A new study published in the European Journal of Preventive Cardiology has found that brushing your teeth at least three to four times daily could significantly reduce the risk of atrial fibrillation (AFib) and heart failure.
Previous studies have found that poor oral health is linked to pancreatic and esophageal cancer risk, respiratory problems, and even cardiovascular issues. For instance, one study found that serious gum disease increases the risk of high blood pressure.
The new study has suggested that regularly brushing your teeth could keep you from AFib and heart failure.
Senior study author Dr. Tae-Jin Song and his team explained that the motive behind the study is to determine the role of inflammation. The authors wrote, “Poor oral hygiene can provoke transient bacteremia and systemic inflammation, a mediator of atrial fibrillation and heart failure.”
The team also explained the association between Afib and both poor oral hygiene and heart failure.
In the United States, AFib affects more than 2.7 million people. The heart fails to efficiently pump blood in people with AFib because it does not beat regularly. Also, the heart fails to pump enough blood in people with heart failure, resulting in breathing difficulties and fatigue because the oxygen supply is reduced.

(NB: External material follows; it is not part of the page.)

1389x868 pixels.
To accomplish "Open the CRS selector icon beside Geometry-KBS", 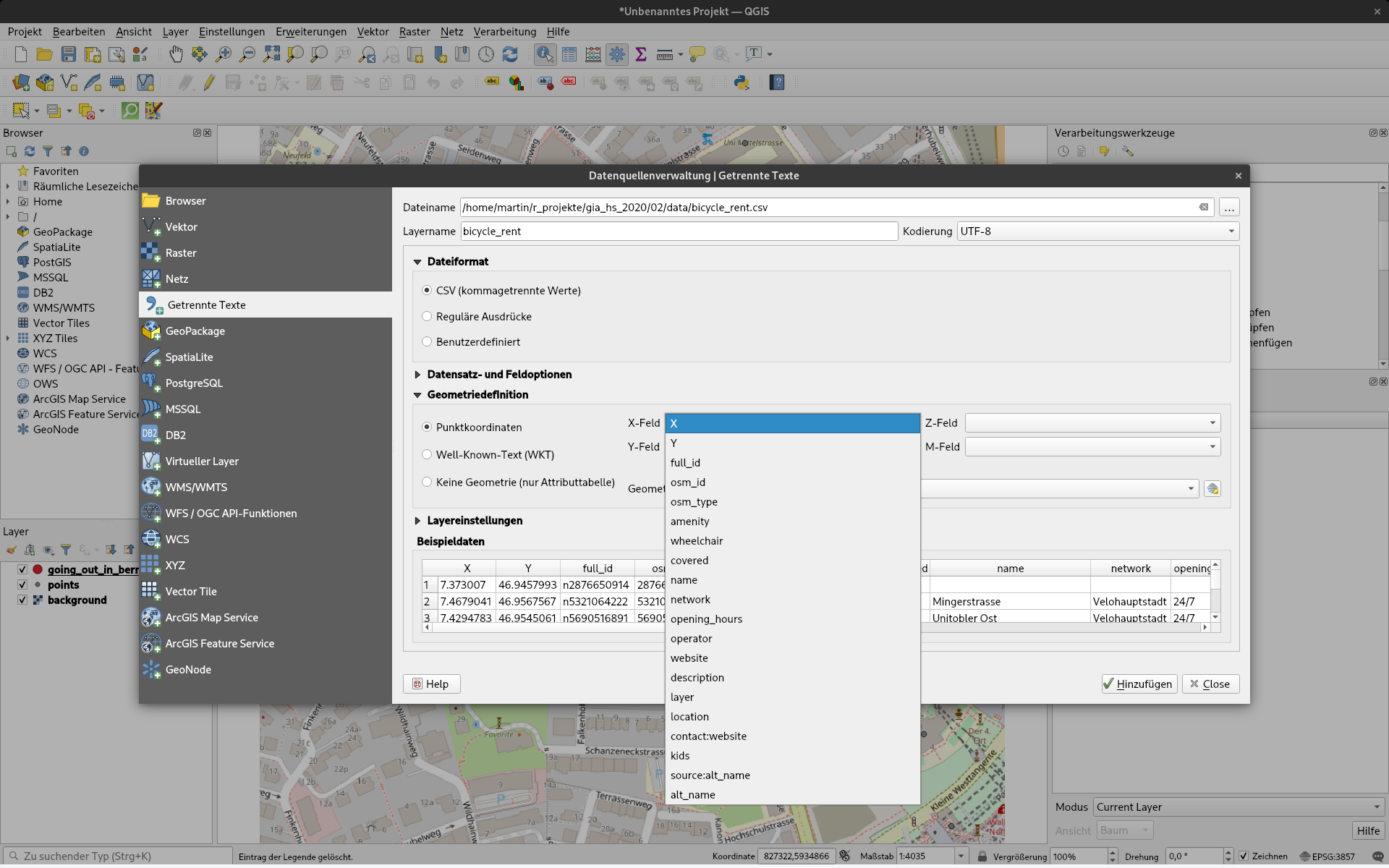I will tap(1212, 489).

The study participants were asked questions about their oral health and hygiene habits, and lifestyle. They also underwent certain lab tests, including blood works, urinalysis, and blood pressure monitoring.
The participants were followed up for more than 10 years. More than 4,900 participants received a diagnosis of AFib and over 7,970 developed heart failure.

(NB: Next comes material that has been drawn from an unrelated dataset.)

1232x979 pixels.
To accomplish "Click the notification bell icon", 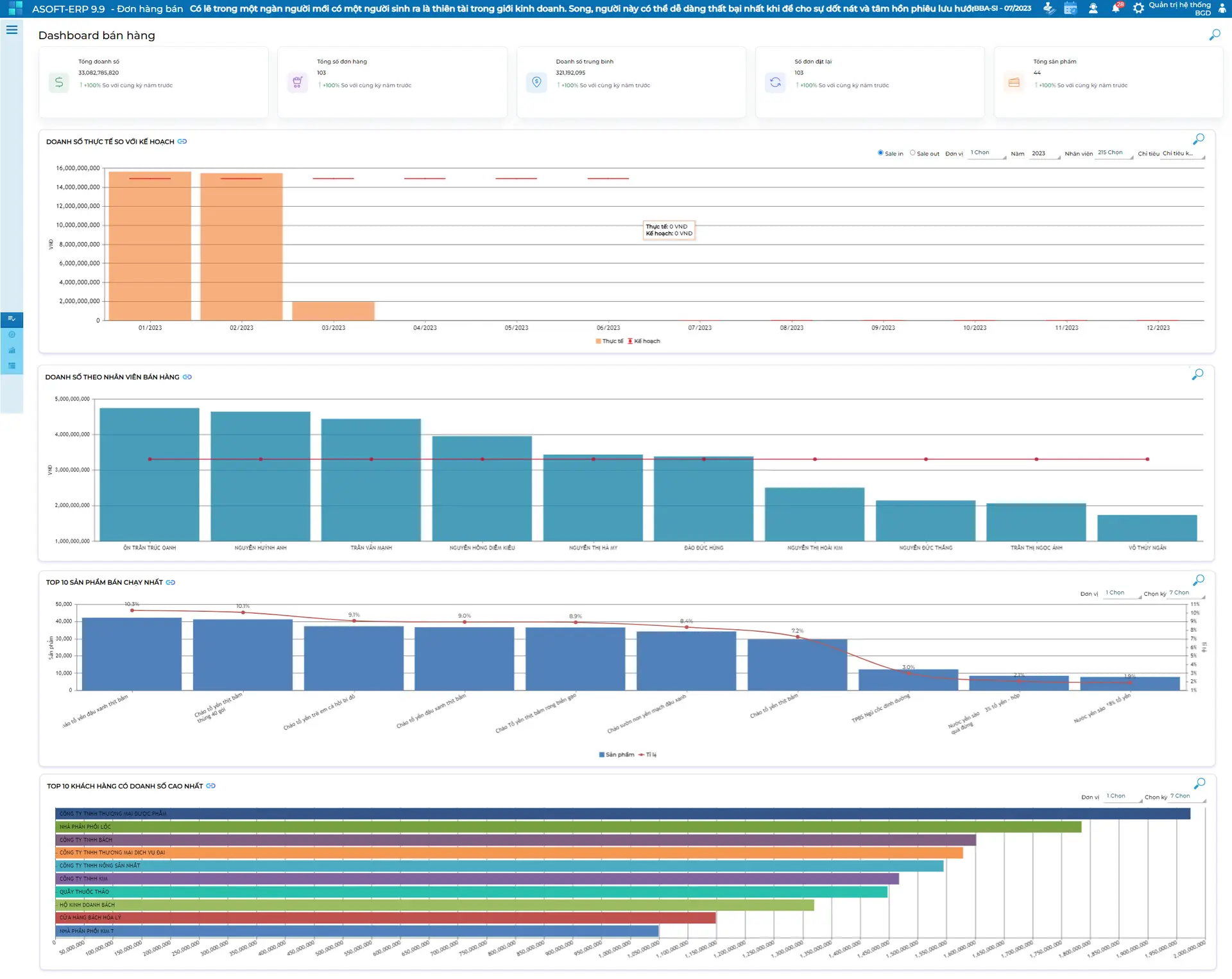I will click(1116, 8).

The researchers found that those who brushed their teeth three or more times a day had a 10 percent lower risk of developing AFib and 12 percent lower risk of heart failure.

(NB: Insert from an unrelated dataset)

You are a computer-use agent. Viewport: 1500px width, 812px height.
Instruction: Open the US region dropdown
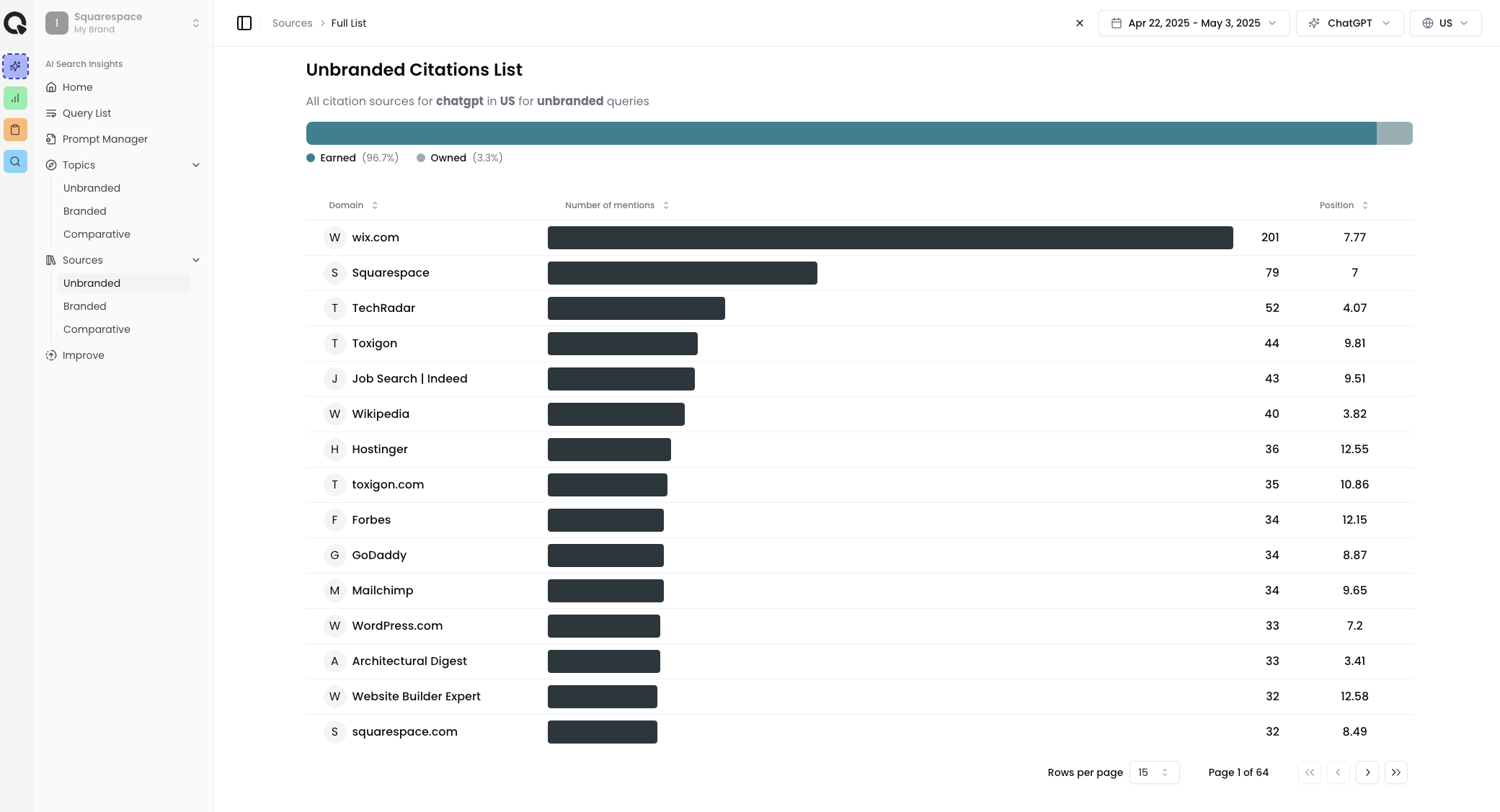[1444, 22]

“Improved oral hygiene care was associated with decreased risk of atrial fibrillation and heart failure. Healthier oral hygiene by frequent tooth-brushing and professional dental cleanings may reduce the risk of atrial fibrillation and heart failure,” the authors concluded.
However, they noted that the study was observational and had a few limitations.
Dr. Song said, “We studied a large group over a long period, which adds strength to our findings.” “The causality of these associations is unclear, and it is certainly too early to recommend tooth-brushing for the prevention of [A-fib] and [congestive heart failure],” the authors added. “While the role of inflammation in the occurrence of cardiovascular disease is becoming more and more evident, intervention studies are needed to define strategies of public health importance.”